Psalm 73:4

ESV For they have no pangs until death; their bodies are fat and sleek.
NIV They have no struggles; their bodies are healthy and strong.
NASB For there are no pains in their death, And their belly is fat.
CSB They have an easy time until they die, and their bodies are well fed.
NLT They seem to live such painless lives; their bodies are so healthy and strong.
KJV For there are no bands in their death: but their strength is firm.

What does Psalm 73:4 mean?

Even today, faithful believers sometimes struggle to understand why godless people prosper (Psalm 73:1–3). It's difficult to avoid feelings of jealousy in those situations. In Asaph's view, some living in his era defied God and yet were healthy and happy. The word "pangs" signifies pain and suffering: such people are free from disease and pain. In the context of this complaint, these were not necessarily all wicked people, at all times, but certainly enough to test Asaph's resolve.

Of course, many prosperous wicked people experience trials, and some suffer pain. Even the most successful person—wicked or not—is not immune from cancer or other painful afflictions. More than a few well-to-do people are unhealthy, often due to their own lifestyle choices. It's also true that rejecting God's wisdom puts a person at risk of consequences (Proverbs 9:13–18). Still, from Asaph's point of view, these godless ones seemed free of disease and perfectly healthy.

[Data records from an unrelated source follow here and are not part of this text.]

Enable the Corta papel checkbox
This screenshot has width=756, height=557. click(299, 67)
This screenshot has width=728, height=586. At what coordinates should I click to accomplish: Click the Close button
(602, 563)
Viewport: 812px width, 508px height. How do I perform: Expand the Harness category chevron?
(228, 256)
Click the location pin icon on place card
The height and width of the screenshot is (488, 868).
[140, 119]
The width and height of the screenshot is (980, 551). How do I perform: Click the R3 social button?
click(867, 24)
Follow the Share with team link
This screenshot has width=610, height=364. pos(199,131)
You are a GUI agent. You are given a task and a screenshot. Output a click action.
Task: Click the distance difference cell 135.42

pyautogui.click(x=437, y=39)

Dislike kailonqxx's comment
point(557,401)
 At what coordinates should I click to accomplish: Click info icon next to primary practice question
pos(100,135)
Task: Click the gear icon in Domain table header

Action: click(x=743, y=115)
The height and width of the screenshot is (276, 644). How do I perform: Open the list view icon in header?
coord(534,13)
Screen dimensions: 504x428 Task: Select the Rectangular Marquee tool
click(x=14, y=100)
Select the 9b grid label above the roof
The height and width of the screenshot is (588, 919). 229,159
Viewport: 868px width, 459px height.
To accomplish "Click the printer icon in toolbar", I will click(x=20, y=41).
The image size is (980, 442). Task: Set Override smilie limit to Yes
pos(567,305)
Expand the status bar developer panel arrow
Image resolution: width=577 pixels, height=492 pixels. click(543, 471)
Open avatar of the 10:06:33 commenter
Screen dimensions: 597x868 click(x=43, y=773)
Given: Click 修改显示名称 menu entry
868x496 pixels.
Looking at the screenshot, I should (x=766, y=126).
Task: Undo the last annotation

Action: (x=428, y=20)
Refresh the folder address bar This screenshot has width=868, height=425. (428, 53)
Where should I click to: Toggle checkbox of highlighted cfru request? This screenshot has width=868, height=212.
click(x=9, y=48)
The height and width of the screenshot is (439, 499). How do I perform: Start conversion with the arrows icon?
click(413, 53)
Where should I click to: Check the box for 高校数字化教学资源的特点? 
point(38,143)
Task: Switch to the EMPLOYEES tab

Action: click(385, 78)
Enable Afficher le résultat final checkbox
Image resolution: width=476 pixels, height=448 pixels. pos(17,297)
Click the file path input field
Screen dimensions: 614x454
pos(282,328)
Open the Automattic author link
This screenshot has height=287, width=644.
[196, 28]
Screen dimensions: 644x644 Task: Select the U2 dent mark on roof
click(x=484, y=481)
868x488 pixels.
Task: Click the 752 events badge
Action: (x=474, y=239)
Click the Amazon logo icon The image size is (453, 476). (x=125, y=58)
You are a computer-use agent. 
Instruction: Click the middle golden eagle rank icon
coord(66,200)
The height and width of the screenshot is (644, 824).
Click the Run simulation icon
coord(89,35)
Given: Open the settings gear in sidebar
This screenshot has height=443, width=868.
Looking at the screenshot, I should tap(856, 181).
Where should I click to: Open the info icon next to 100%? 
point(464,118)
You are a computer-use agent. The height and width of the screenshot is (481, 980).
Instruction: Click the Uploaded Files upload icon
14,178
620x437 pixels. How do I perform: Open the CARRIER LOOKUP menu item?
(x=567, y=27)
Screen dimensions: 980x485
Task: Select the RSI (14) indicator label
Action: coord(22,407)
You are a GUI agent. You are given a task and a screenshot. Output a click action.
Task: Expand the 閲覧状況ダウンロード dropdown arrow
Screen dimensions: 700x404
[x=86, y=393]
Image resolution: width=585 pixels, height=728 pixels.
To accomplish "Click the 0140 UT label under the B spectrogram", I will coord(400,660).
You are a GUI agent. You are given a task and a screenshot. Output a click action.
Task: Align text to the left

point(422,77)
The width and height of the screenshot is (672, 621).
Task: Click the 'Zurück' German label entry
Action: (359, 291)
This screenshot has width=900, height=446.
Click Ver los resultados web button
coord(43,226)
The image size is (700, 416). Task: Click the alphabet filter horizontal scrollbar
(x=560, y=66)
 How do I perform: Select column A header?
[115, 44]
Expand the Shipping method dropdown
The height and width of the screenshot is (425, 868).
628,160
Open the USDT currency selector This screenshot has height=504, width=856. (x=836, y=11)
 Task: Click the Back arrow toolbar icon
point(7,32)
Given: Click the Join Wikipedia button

Perhaps Asaph's health was poor and he experienced physical pain. In that case, he would be even more tempted to envy sinful people whose health was good. Job, too, saw quite a contrast between his physical distress and the good health of the wicked. He said, "When I remember, I am dismayed, and shuddering seizes my flesh. Why do the wicked live, reach old age, and grow mighty in power? (Job 21:6–7). It is the mark of a humble worshiper of God to accept what God brings into his life without envying those who seem to have no trouble.